# PROBLEM DETAILS
Rewrite the listing as a numbered list, dropping blank lines, from the line with "Task: Select the Foot soak products label" to the line with "Action: click(x=2147, y=95)".

-- start of MATERIAL FOR THIS TASK --

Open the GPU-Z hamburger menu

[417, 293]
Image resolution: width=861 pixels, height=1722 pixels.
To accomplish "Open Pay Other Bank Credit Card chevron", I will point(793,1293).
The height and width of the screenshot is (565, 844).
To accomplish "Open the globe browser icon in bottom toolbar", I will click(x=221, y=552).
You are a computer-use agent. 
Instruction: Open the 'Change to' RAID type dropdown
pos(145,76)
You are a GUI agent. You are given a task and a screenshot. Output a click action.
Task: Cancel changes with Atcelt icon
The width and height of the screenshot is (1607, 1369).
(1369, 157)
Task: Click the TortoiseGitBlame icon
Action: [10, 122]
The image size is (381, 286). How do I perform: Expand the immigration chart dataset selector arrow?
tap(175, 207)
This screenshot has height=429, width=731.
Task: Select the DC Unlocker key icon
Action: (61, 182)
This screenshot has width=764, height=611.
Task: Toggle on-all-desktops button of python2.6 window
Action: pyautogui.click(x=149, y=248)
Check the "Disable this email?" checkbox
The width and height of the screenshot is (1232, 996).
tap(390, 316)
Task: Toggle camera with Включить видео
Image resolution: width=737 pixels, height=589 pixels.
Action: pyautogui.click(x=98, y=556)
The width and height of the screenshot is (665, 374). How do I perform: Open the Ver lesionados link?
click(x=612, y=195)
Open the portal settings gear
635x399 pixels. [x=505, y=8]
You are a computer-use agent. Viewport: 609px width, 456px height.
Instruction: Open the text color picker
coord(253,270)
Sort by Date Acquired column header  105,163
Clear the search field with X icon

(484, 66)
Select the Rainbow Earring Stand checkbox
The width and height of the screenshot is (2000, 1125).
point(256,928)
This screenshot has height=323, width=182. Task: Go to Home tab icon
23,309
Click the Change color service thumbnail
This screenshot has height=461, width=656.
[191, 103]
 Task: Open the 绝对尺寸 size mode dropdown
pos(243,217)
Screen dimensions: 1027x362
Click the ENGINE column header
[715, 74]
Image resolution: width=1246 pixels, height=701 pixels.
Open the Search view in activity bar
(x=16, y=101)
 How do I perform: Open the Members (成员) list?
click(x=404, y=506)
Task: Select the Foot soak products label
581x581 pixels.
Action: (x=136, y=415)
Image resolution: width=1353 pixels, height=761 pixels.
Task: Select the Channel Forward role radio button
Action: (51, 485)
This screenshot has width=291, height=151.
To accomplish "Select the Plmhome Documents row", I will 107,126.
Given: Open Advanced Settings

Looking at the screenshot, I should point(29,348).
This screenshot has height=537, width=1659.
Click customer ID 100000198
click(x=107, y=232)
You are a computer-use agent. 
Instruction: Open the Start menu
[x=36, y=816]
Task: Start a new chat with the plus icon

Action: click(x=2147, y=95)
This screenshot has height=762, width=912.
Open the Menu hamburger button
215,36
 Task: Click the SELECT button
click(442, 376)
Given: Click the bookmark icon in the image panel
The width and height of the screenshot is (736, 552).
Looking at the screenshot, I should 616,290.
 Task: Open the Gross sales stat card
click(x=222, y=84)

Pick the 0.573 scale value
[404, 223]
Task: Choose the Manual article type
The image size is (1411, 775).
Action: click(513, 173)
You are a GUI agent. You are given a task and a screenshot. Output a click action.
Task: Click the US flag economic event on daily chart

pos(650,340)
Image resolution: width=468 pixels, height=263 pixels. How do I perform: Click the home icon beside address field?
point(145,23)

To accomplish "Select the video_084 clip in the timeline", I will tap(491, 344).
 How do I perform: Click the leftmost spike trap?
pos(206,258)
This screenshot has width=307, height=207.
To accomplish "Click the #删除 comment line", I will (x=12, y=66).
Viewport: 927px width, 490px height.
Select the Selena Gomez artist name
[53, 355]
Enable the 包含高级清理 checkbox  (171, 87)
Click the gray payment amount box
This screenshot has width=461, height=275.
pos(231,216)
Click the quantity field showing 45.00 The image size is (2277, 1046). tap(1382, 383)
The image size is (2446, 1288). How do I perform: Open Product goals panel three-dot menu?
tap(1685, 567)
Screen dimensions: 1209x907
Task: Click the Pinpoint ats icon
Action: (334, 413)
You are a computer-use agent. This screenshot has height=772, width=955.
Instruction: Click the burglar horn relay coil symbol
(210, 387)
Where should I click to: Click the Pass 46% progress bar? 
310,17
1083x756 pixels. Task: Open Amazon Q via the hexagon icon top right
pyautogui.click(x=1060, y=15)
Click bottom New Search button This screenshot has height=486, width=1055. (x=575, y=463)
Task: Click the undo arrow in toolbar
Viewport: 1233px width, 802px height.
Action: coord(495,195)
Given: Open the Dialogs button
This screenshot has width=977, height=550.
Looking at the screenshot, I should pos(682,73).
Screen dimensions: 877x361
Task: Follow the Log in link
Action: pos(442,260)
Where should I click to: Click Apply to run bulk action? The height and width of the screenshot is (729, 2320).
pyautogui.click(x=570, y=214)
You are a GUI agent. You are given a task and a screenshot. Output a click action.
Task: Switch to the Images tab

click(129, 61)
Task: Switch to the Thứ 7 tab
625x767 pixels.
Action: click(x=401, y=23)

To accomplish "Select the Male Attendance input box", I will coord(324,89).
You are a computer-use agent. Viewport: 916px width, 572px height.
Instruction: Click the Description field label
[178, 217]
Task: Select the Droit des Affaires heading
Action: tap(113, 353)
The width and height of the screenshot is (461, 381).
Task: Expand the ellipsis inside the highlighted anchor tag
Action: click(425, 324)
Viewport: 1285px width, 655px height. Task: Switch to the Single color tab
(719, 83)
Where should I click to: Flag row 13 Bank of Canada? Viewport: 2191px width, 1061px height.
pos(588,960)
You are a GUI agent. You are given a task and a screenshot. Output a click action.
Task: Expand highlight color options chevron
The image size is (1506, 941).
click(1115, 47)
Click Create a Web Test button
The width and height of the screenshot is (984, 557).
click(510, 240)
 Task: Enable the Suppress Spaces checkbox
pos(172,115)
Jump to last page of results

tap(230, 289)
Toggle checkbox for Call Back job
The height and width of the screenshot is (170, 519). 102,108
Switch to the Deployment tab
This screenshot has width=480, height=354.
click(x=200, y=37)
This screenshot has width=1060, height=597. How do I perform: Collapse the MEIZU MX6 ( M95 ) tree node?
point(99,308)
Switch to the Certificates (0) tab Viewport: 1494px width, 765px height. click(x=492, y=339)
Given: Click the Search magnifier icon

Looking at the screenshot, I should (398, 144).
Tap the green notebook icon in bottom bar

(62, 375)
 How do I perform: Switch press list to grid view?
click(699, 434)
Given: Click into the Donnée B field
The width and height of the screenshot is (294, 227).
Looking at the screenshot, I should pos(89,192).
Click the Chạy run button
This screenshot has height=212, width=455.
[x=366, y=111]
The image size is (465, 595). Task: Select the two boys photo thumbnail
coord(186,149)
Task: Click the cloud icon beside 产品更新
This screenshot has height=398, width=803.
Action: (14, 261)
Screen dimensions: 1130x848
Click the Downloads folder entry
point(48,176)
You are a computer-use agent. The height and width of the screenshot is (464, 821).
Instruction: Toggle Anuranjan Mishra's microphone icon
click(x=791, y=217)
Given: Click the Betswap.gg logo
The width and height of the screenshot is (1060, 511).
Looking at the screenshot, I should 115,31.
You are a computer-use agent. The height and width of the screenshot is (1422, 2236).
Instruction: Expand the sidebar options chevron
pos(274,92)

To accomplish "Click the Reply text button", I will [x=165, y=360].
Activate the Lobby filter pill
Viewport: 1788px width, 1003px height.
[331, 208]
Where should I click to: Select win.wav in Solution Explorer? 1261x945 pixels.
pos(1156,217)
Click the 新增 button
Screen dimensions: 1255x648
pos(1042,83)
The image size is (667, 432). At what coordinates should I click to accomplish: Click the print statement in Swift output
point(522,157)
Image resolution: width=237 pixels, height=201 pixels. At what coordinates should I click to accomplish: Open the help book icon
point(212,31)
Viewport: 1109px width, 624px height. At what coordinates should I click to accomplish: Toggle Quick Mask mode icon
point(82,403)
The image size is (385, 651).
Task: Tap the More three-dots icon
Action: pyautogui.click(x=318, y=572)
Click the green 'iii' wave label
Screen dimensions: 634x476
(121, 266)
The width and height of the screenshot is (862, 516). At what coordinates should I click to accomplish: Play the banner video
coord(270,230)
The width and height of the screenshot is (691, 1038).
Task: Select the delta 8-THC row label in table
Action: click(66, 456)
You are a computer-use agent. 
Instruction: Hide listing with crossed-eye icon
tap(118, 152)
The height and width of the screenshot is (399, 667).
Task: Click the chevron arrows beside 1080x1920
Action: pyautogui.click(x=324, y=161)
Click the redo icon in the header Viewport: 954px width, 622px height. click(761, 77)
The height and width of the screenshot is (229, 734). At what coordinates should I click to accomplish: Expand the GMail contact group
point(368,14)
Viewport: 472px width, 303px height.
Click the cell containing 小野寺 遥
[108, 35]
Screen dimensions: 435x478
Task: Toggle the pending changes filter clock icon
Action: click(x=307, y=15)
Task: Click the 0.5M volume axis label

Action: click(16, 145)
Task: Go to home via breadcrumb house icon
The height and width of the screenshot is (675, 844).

-- end of MATERIAL FOR THIS TASK --

# TASK RESULT
1. Task: Select the Foot soak products label
2. 581x581 pixels.
3. Action: (x=136, y=415)
4. Image resolution: width=1353 pixels, height=761 pixels.
5. Task: Select the Channel Forward role radio button
6. Action: (51, 485)
7. This screenshot has width=291, height=151.
8. To accomplish "Select the Plmhome Documents row", I will 107,126.
9. Given: Open Advanced Settings
10. Looking at the screenshot, I should point(29,348).
11. This screenshot has height=537, width=1659.
12. Click customer ID 100000198
13. click(x=107, y=232)
14. You are a computer-use agent. 
15. Instruction: Open the Start menu
16. [x=36, y=816]
17. Task: Start a new chat with the plus icon
18. Action: click(x=2147, y=95)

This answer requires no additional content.